A todo esto, doña Sapo lloraba y lloraba, lamentándose de haber perdido a sus hijitos. Ya la laguna, crecida por el caudal de lágrimas, sumergía los alrededores y llegaba casi a la casa donde vivían las dos muchachitas.
—¡Mamá! ¡Mamá! —gritó la muchachita más grande, cuando se asomó a la ventana y vio que el agua llegaba hasta la casa—. ¡La laguna está creciendo y va a inundar nuestra casa!
—¡Pero cómo va a ser! —dijo la mamá.
—¡Si, mamá, juye¡ ¡Ven a ver! —dijo la más chiquita.
La mamá fue corriendo a la ventana y, efectivamente, constató que todo el patio de la casa estaba inundado y que el agua seguía subiendo y subiendo.
—¡Llamen rápido a su papá! —dijo la mamá—, ¡y vayámonos de aquí, antes de que nos ahoguemos!
Las muchachitas buscaron al papá y lo alertaron contra el peligro que corrían. El papá enseguida dio órdenes para que recogieran las cosas más valiosas que pudieran cargarse rápidamente.
En eso, las muchachitas recordaron que tenían escondidos en una funda a los cinco sapitos que quedaban. Los buscaron y los tiraron por la ventana al agua de la laguna, para que se reunieran con su papá y su mamá y sus hermanitos.
Los cinco sapitos andaron y nadaron y fueron derecho hacia donde estaban su papá y su mamá. Esta última, al verlos, sintió una alegría tan grande que dejó de llorar.
—¿Dónde están sus otros hermanitos? —les preguntó.

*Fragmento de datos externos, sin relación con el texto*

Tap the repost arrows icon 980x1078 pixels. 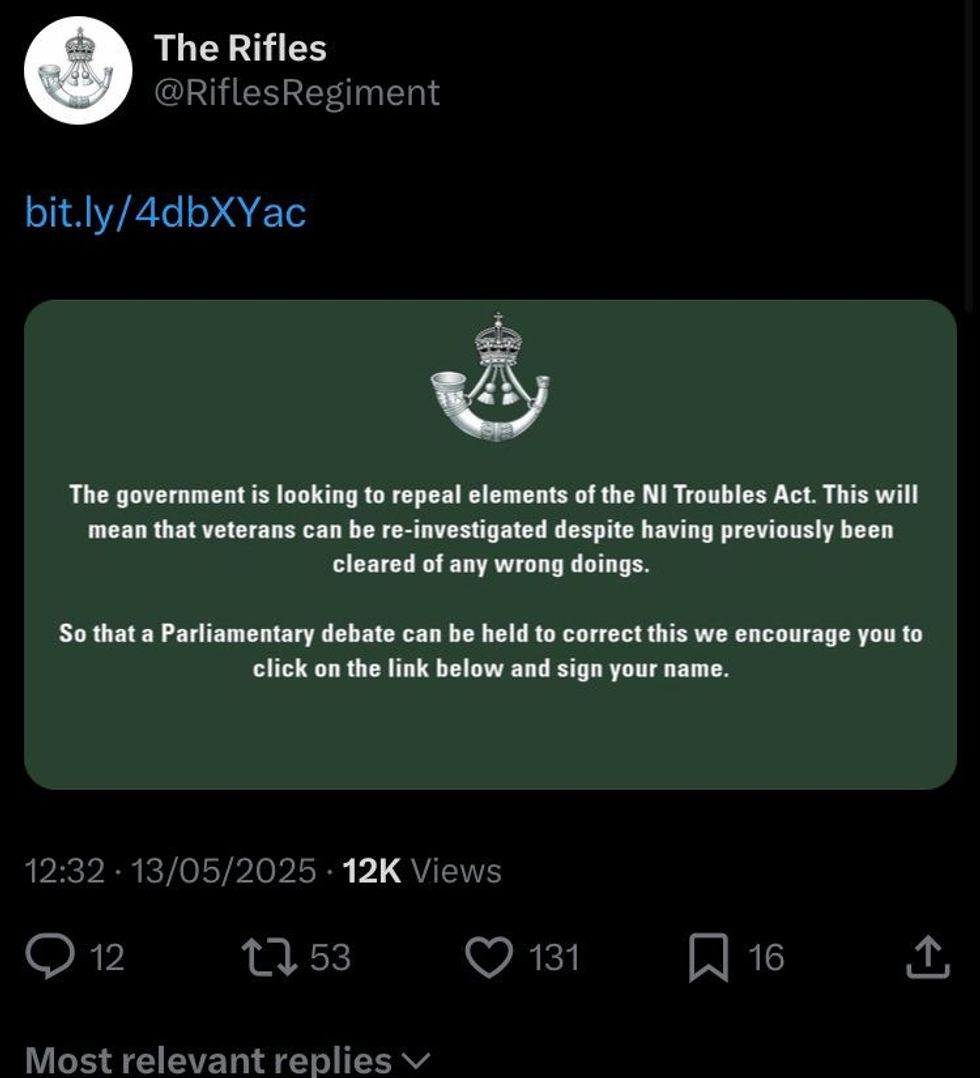270,957
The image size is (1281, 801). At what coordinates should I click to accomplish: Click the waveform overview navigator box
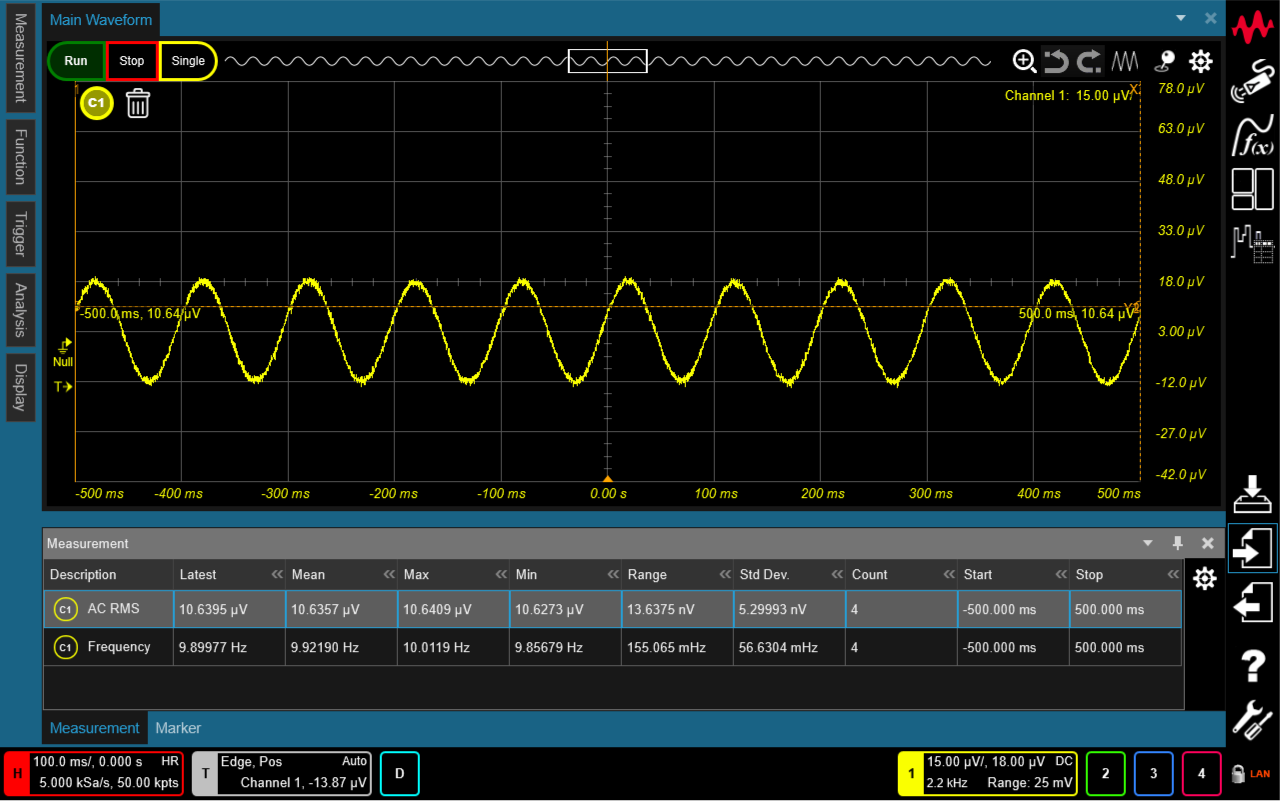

—Nosotros no sabemos — le dijeron los cinco sapitos, y le contaron a su papá y a su mamá lo que les había pasado a ellos.


* * *

A todo esto, las dos muchachitas, con su papá y su mamá, abandonaron la casa, temiendo que fuera sumergida por el agua de la laguna que se había crecido y se había desbordado sin que ellos se pudieran explicar el por qué.
En realidad, ya la laguna no iba a crecer más, pues doña Sapo había dejado de llorar al volver a tener cinco de sus hijitos perdidos. El peligro había pasado, mas las dos muchachitas, su papá y su mamá, no lo sabían.